6. The U.S. is racking up tactical victories in Huawei fight (Washington Post, Nov 25 2019)
Only a handful of nations, meanwhile, have followed the U.S. push for a full Huawei ban including Australia, New Zealand and Japan. Britain previously decided to limit Hauwei contracts to the periphery of its 5G networks rather than core systems, but U.S. officials have argued that still gives the company far too much access.
*Cloud Security, DevOps, AppSec*
7. How to get started with security response automation on AWS (AWS Security Blog, Nov 26 2019)
Security response automation is a planned and programmed action taken to achieve a desired state for an application or resource based on a condition or event. When you implement security response automation, you should adopt an approach that draws from existing security frameworks. Frameworks are published materials which consist of standards, guidelines, and best practices in order help organizations manage cybersecurity-related risk. Using frameworks helps you achieve consistency and scalability and enables you to focus more on the strategic aspects of your security program.

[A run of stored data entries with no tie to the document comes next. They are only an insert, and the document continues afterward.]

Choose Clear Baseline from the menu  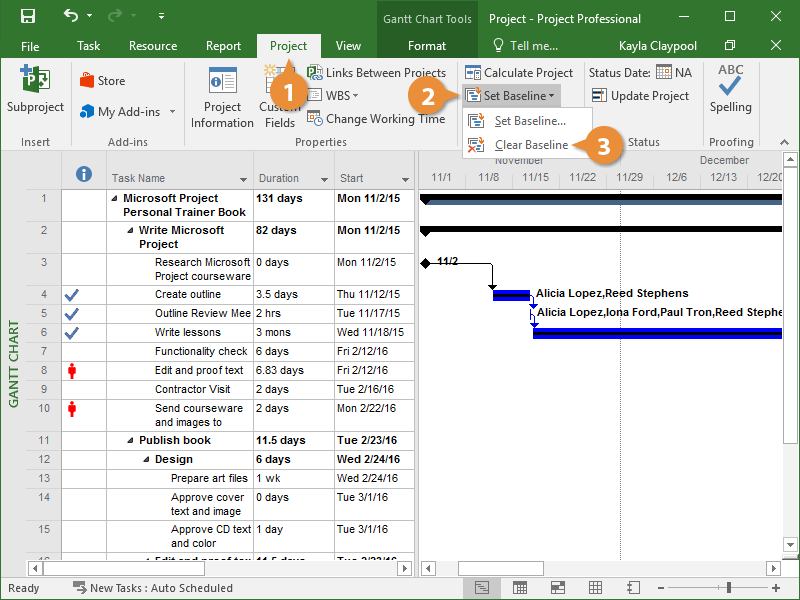point(531,145)
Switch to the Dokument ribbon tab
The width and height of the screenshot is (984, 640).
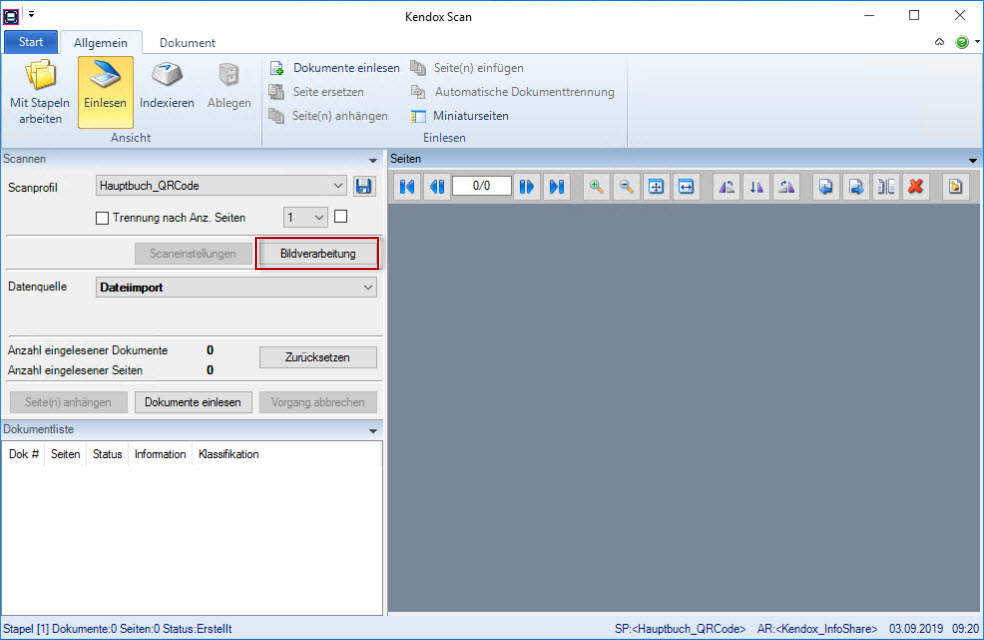[187, 43]
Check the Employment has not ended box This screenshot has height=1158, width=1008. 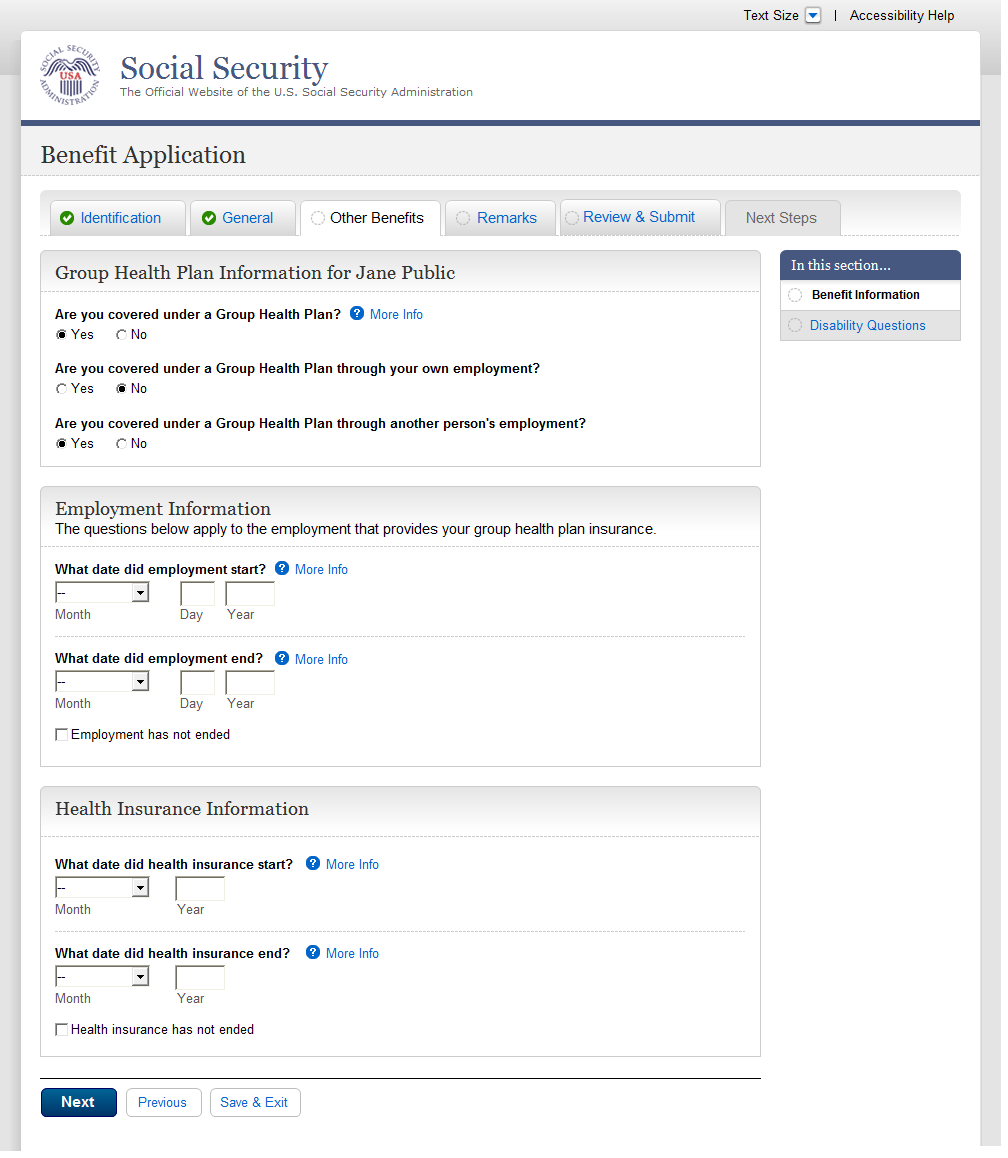click(x=62, y=735)
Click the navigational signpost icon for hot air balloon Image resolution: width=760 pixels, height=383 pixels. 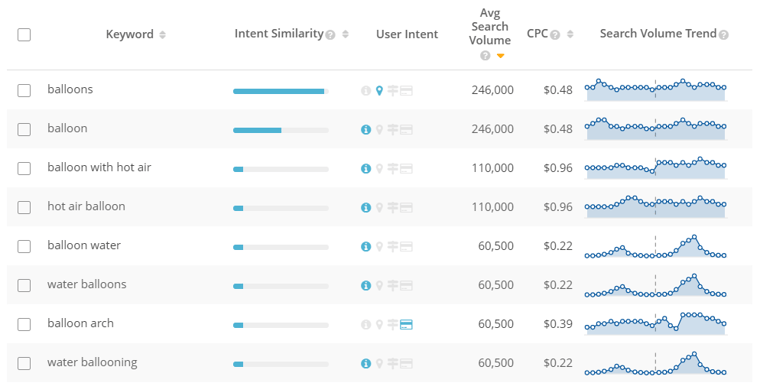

8. The Likely Reason Disney\+ Accounts Are Getting ‘Hacked’ (Wired, Nov 20 2019)
Credential stuffing, where names and passwords leaked in previous breaches are reused, strikes again.
9. Developers worry about security, still half of teams lack an expert (Help Net Security, Nov 25 2019)
While nearly 75% of developers worry about the security of their applications and 85% rank security as very important in the coding and development process, nearly half of their teams lack a dedicated cybersecurity expert, according to WhiteHat Security.
*Identity Mgt & Web Fraud*
10. The CA DMV Is Making $50M a Year Selling Drivers’ Personal Info (Vice, Nov 25 2019)
A document obtained by Motherboard shows how DMVs sell people’s names, addresses, and other personal information to generate revenue.
11. NYPD fingerprint database touched by ransomware (SC Magazine, Nov 25 2019)
The New York City Police Department’s fingerprint database was hit with ransomware in October 2018, a local newspaper learned. The attack was brought in by a third-party vendor who was installing video equipment at the NYPD’s police academy when it connected its infected computer to the police network, according to the New York Post.
12. Healthcare Execs Charged in $1Bn Fraud Scheme (Infosecurity Magazine, Nov 27 2019)
According to the Department of Justice, the group sold pharmaceuticals clients ad inventory that they didn’t have, and under-delivered on ad campaigns, before falsifying performance data and patient engagement metrics.
13. Google Shares Data on State-Sponsored Hacking Attempts (SecurityWeek, Nov 27 2019)
Google’s Threat Analysis Group (TAG) this week shared some data on government-backed hacking and disinformation attempts targteting its customers
14. Champagne, shotguns, and surveillance at spyware’s grand bazaar (MIT Technology Review, Nov 26 2019)
The world’s leading surveillance and spyware companies gathered in Paris to meet growing demand from governments around the world.
15. Five Years Later, Who Really Hacked Sony? (The Hollywood Reporter, Nov 27 2019)
The massive cyberattack just before Thanksgiving 2014 crippled a studio, embarrassed executives and reshaped Hollywood. The FBI blamed a North Korea scheme to retaliate for the comedy ‘The Interview,’ but many whose lives were upended have doubts. Says Seth Rogen: “The fact that [co-director Evan Goldberg and I] were never really specifically targeted always raised suspicions in my head.”